##### Available data #####

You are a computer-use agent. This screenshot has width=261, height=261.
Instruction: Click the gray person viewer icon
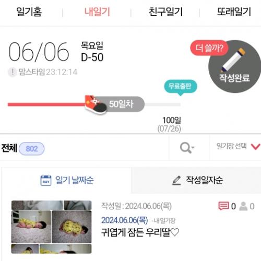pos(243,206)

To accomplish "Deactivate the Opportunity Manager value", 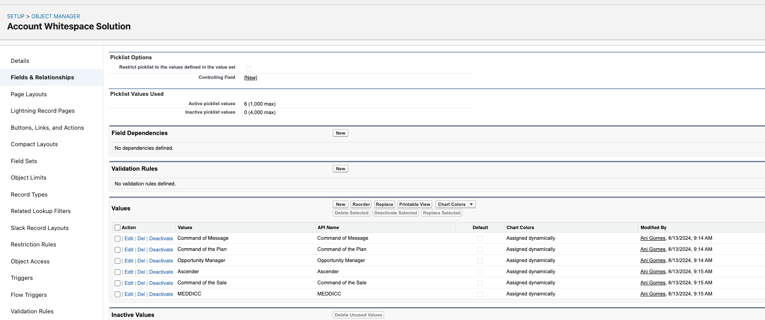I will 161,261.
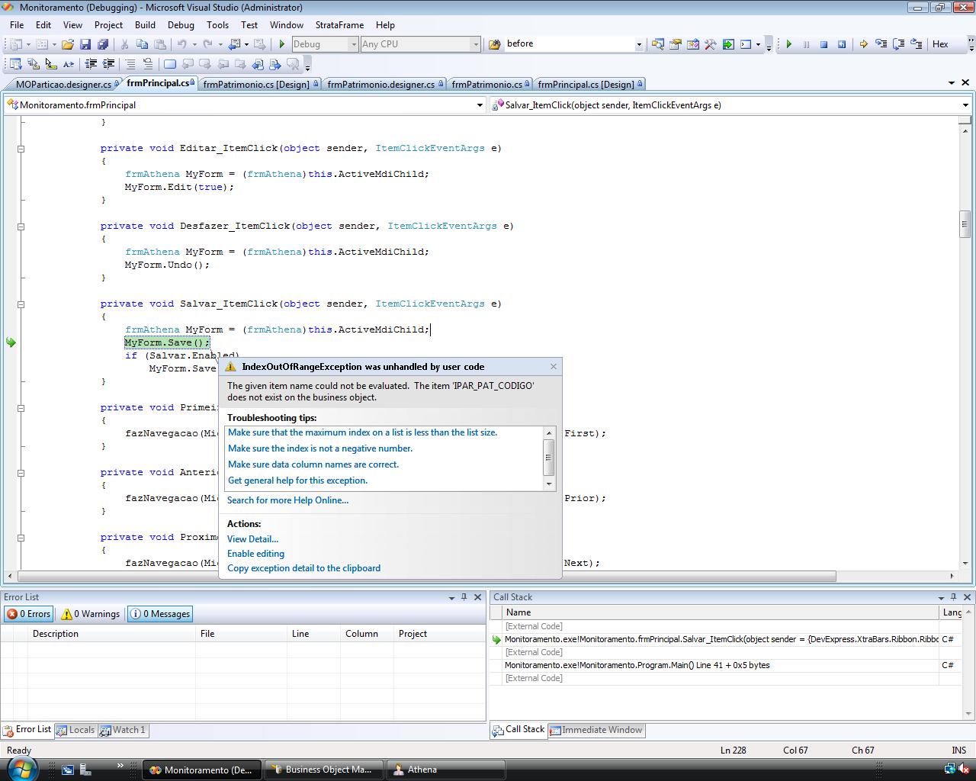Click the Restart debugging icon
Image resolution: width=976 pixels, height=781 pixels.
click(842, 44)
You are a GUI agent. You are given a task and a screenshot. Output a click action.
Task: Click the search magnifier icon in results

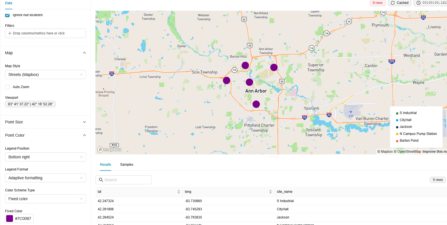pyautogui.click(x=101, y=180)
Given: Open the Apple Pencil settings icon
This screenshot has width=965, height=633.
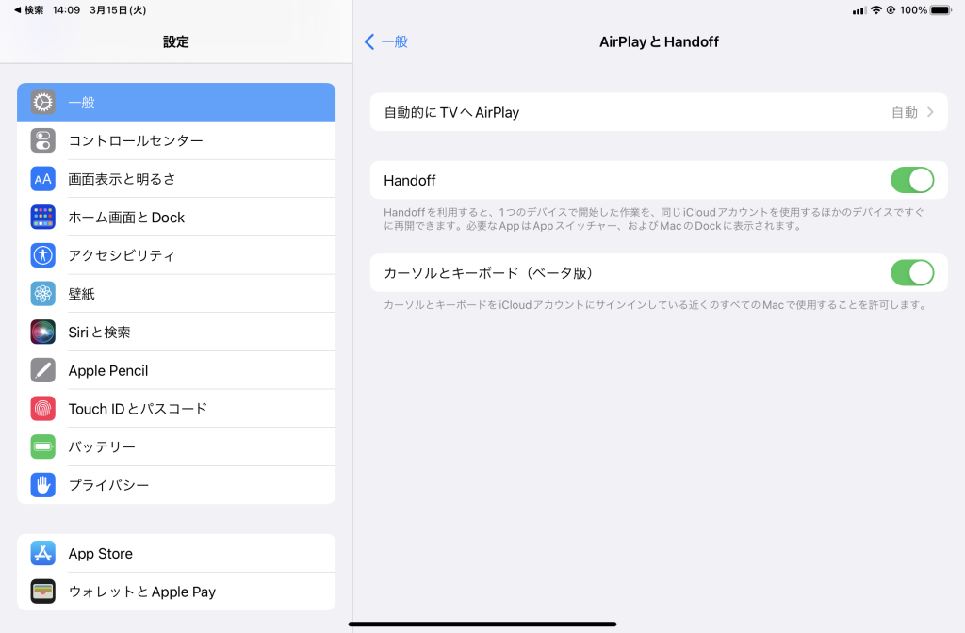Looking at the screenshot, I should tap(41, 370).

#####

_Activity_:
All lines from the one bearing "Given: Open the Apple Pencil settings icon" through the last line of the records, and only those, should be duplicated exactly; no picture belongs in the copy.

_Task result_:
Given: Open the Apple Pencil settings icon
This screenshot has width=965, height=633.
Looking at the screenshot, I should tap(41, 370).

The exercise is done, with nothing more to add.